1. Je crois savoir que vous préférez définir votre travail pictural et créatif comme celui d’un activiste (ou aktiviste) de l’art et non seulement comme un simple plasticien. Pourquoi cette subtilité dans la dénomination ?

Je pense très sincèrement que la dénomination n’est heureusement pas si essentielle. Néanmoins, il faut bien reconnaître aussi que les appellations finissent par être plus ou moins galvaudées. Un grand cuisinier est par exemple un artiste, le terme de plasticien est utilisé à toutes les sauces et s’est vidé de son sens premier, je ne me reconnais pas vraiment dans ces vocables. L’idée d’activité dans l’art puis plus précisément d’activiste artistique est venue après une discussion avec Denis Robert, nous parlions de la nécessité d’un "art de combat". L’évidence s’est imposée d’autant plus qu’elle rejoignait pleinement ma démarche dans sa définition littérale.

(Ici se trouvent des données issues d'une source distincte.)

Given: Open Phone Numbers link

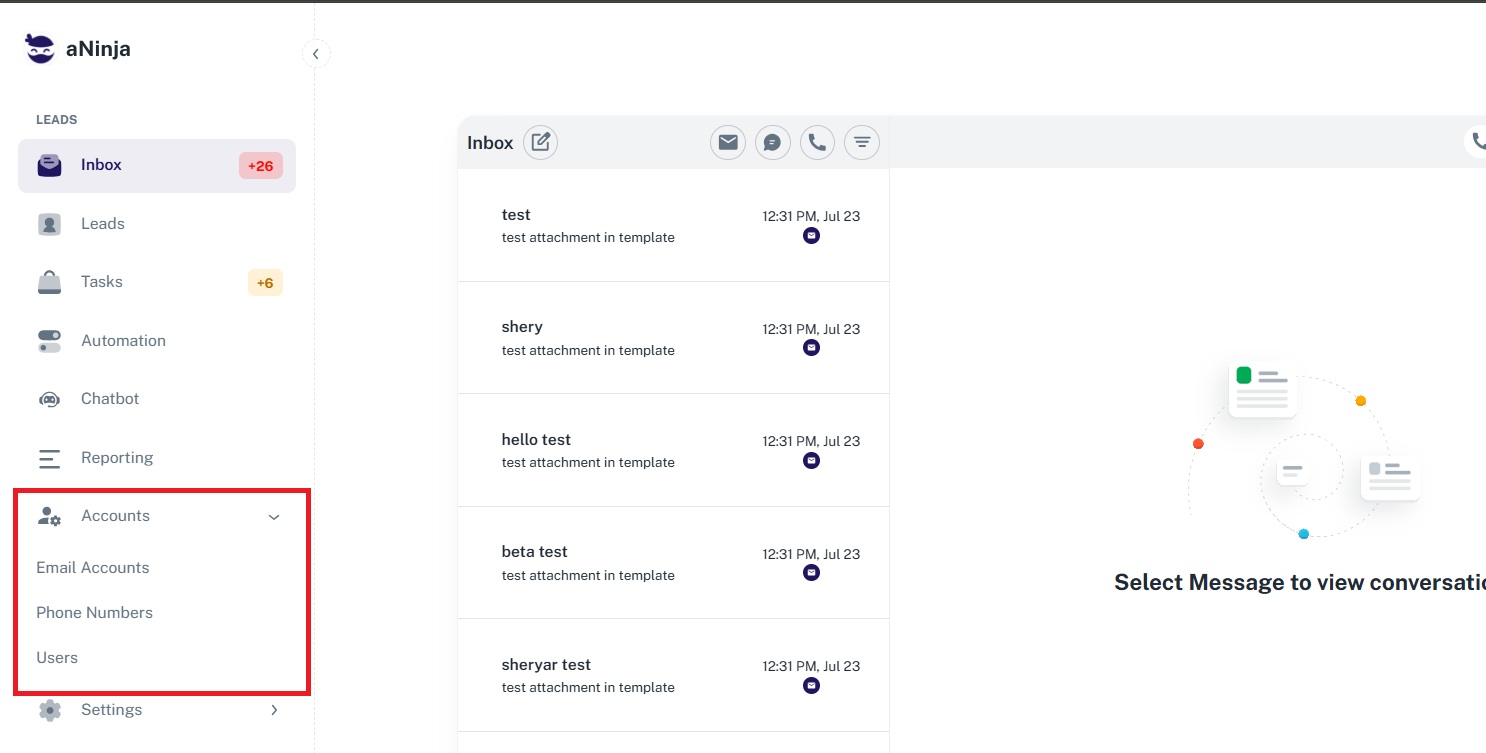Looking at the screenshot, I should 94,613.
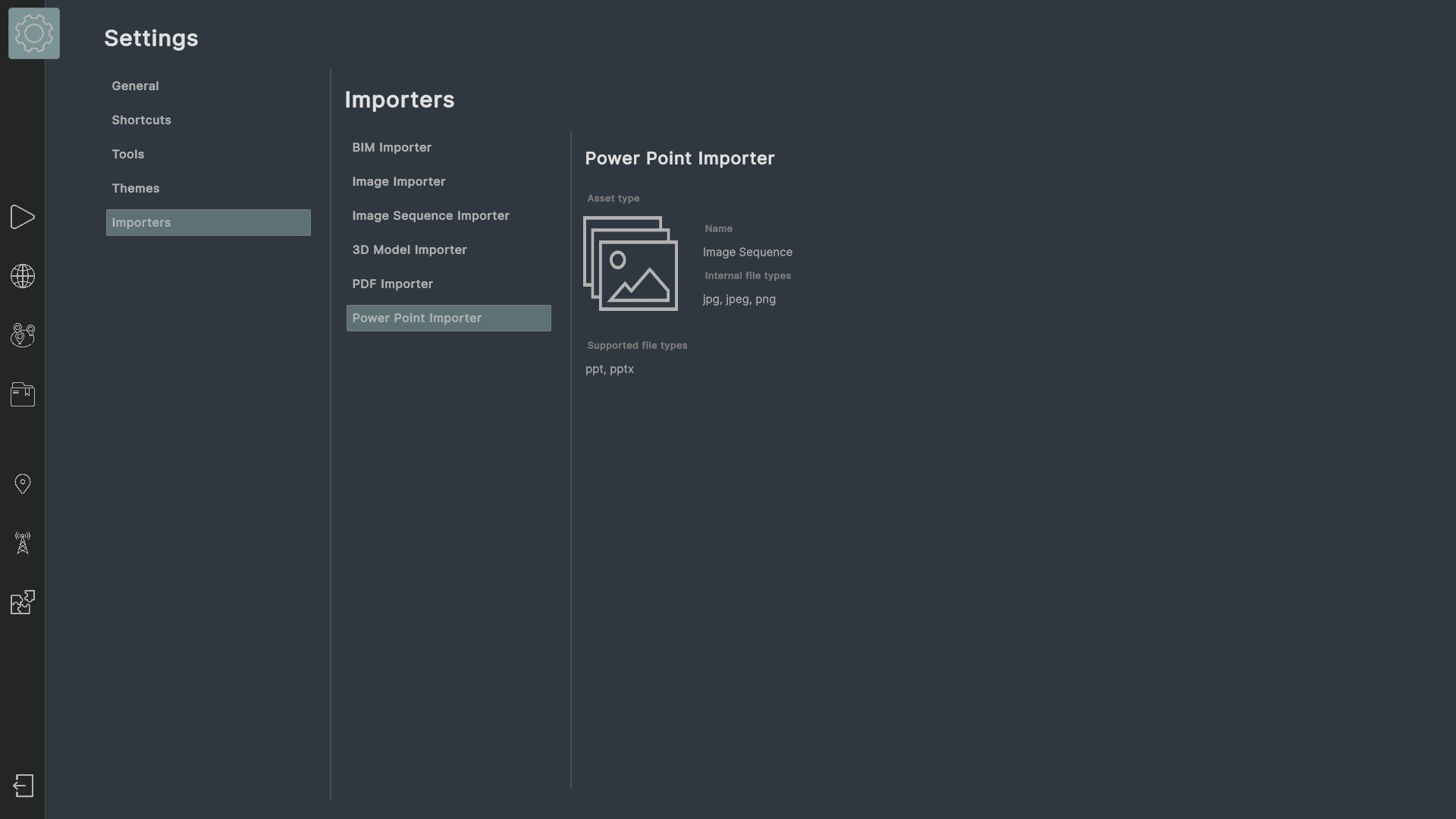Select the Importers settings category
This screenshot has width=1456, height=819.
209,222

2. Il y a indéniablement depuis quelques années un style Pasquet, une patte, un trait reconnaissable. Il s’agit, pour schématiser grossièrement, de grandes toiles minimalistes peuplées d’éléments faussement enfantins, de petits roquets agressifs… et de couleurs vives.. ce n’est pas facile de décrire des œuvres qui sont avant tout fait pour être regardées ?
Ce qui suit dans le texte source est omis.